*** Begin section ***

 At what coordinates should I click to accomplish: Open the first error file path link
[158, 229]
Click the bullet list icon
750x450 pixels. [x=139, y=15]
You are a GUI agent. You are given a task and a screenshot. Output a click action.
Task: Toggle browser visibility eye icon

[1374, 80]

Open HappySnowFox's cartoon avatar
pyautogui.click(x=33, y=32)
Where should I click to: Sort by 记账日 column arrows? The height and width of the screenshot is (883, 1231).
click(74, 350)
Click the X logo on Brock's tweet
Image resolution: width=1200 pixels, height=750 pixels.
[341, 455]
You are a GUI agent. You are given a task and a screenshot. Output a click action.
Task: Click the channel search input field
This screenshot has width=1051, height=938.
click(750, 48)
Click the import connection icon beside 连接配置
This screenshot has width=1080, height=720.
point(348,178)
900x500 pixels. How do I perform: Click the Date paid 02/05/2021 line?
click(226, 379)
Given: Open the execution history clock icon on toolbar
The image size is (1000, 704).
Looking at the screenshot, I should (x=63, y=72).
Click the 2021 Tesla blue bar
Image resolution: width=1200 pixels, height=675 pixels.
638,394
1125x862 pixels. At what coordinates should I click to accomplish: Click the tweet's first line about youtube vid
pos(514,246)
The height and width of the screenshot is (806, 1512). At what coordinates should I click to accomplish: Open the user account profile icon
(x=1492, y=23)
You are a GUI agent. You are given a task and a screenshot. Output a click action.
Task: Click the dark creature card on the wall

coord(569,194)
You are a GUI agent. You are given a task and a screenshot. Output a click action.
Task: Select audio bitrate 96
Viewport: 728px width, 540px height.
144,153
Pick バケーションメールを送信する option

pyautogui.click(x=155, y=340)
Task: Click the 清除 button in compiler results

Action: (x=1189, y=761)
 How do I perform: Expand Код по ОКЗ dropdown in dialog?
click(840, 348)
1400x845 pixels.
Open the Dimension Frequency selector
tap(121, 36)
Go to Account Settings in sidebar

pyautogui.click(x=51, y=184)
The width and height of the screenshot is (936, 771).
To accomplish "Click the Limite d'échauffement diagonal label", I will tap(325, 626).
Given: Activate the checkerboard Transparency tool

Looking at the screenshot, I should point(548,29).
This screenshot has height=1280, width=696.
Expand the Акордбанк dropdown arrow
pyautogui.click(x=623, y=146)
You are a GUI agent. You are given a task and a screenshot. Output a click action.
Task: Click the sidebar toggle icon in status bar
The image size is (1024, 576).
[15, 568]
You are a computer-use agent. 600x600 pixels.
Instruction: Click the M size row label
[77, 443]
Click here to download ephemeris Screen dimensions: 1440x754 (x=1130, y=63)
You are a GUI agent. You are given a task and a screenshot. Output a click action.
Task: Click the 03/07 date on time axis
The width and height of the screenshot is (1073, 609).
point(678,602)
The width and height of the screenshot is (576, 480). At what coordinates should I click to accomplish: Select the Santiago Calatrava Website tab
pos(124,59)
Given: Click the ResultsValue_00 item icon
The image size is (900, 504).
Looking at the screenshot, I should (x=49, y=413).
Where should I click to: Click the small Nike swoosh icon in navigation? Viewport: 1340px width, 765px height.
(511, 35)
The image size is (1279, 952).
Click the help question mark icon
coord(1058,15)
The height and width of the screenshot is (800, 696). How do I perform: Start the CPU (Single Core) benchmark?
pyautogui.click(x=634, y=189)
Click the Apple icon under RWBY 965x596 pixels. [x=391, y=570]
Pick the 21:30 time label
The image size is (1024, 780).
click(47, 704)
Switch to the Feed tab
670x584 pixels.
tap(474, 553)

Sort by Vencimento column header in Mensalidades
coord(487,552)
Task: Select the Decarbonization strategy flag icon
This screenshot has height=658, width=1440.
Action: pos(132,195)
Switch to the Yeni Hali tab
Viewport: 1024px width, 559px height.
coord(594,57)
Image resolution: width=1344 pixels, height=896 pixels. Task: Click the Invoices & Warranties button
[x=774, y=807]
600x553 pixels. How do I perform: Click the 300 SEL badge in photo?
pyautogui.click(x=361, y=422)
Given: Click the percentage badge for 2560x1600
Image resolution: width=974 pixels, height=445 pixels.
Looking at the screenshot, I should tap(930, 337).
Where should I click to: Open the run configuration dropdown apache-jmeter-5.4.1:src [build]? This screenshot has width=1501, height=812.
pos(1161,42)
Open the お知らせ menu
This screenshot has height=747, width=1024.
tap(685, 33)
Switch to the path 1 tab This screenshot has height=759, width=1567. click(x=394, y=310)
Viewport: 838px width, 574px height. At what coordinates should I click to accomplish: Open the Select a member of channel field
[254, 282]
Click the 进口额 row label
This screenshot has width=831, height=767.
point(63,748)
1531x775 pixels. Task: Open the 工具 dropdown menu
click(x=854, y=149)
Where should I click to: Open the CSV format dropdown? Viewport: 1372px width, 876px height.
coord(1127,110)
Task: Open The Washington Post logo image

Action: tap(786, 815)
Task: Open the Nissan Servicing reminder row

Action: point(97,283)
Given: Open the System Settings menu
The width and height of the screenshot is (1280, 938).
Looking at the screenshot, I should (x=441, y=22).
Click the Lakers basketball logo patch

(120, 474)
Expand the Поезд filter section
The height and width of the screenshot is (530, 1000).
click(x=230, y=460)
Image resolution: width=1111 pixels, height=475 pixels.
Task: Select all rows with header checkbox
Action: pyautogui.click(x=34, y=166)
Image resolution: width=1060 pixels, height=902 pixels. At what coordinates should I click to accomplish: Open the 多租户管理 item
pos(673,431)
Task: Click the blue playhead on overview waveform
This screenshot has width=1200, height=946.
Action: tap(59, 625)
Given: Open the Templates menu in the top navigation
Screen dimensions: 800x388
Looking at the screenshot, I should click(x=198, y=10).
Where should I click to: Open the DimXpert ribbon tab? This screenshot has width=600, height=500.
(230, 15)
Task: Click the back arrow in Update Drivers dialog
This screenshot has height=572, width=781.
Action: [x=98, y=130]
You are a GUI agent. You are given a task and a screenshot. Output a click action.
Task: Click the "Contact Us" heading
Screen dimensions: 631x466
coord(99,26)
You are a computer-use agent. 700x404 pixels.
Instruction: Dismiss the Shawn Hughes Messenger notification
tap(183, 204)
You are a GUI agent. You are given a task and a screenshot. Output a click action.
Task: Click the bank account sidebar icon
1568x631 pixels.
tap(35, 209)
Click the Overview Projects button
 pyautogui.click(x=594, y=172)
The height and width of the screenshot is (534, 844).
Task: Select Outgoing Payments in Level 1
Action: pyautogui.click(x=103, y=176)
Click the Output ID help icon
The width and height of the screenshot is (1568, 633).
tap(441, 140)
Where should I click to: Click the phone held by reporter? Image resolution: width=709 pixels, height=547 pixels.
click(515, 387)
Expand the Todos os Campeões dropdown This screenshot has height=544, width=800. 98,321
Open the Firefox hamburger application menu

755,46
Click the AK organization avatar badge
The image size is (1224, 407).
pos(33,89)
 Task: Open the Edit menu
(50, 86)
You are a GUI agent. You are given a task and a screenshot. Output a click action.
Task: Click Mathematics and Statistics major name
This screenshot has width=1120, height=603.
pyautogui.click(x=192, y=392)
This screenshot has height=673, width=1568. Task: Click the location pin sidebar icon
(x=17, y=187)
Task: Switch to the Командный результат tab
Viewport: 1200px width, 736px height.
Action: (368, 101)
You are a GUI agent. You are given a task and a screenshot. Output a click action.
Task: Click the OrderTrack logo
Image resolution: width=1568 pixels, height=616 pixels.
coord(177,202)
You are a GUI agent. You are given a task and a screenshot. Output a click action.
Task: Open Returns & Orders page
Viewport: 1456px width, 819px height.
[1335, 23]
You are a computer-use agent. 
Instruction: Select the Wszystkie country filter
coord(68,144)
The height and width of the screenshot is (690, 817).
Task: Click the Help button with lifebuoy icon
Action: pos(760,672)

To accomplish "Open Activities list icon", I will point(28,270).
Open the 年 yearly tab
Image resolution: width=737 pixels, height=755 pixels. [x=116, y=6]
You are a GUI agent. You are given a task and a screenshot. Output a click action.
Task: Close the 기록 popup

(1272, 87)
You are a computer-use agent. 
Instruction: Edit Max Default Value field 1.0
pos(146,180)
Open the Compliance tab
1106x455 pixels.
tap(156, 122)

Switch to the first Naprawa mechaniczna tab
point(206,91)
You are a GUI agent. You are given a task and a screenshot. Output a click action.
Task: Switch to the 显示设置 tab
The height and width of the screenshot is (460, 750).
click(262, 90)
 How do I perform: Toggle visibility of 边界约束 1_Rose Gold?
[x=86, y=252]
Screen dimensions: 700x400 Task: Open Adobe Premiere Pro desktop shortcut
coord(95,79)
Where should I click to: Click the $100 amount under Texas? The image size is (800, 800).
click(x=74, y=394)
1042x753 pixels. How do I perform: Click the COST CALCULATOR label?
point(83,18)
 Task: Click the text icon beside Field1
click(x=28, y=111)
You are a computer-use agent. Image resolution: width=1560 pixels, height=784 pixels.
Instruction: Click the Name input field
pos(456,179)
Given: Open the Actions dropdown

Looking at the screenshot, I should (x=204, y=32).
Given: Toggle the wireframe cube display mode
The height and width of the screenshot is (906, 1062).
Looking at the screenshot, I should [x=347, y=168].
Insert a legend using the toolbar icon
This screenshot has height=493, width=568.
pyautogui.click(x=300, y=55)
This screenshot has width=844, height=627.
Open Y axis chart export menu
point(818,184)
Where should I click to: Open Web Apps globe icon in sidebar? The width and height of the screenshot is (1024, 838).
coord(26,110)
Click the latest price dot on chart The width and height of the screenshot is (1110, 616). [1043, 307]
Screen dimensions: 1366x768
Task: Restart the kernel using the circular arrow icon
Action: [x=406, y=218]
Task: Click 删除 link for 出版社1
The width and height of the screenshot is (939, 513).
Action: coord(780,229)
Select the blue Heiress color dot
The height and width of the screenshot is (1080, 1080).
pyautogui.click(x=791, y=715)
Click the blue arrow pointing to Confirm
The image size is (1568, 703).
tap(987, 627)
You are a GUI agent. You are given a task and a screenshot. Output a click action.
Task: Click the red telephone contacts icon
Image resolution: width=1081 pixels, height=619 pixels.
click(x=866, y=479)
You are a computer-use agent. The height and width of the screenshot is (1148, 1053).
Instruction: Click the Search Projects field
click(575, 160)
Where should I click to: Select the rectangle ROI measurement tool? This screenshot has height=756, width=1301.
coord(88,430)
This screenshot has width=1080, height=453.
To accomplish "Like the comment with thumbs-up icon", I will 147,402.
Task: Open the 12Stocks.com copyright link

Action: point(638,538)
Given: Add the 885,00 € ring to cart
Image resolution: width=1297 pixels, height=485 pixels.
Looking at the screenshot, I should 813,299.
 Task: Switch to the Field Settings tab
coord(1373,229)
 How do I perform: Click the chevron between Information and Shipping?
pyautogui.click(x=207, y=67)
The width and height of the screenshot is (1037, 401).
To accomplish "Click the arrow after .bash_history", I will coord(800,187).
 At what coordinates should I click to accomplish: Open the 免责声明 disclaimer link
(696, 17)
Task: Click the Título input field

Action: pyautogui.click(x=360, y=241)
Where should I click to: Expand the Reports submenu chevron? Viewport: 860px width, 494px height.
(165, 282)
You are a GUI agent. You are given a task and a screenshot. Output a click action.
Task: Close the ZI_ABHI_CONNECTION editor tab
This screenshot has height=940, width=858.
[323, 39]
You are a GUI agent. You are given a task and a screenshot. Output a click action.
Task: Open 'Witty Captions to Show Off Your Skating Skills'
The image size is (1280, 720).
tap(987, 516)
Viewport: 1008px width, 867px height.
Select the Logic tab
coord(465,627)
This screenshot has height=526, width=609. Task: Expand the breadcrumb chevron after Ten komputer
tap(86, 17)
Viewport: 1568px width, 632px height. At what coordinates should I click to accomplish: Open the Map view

*** End section ***

[Requirement]
Each line from the one containing "Task: Close the ZI_ABHI_CONNECTION editor tab" to the end of the entries above should be copied exactly, and no other line.

[Result of this task]
Task: Close the ZI_ABHI_CONNECTION editor tab
This screenshot has height=940, width=858.
[323, 39]
You are a GUI agent. You are given a task and a screenshot. Output a click action.
Task: Open 'Witty Captions to Show Off Your Skating Skills'
The image size is (1280, 720).
tap(987, 516)
Viewport: 1008px width, 867px height.
Select the Logic tab
coord(465,627)
This screenshot has height=526, width=609. Task: Expand the breadcrumb chevron after Ten komputer
tap(86, 17)
Viewport: 1568px width, 632px height. At what coordinates should I click to accomplish: Open the Map view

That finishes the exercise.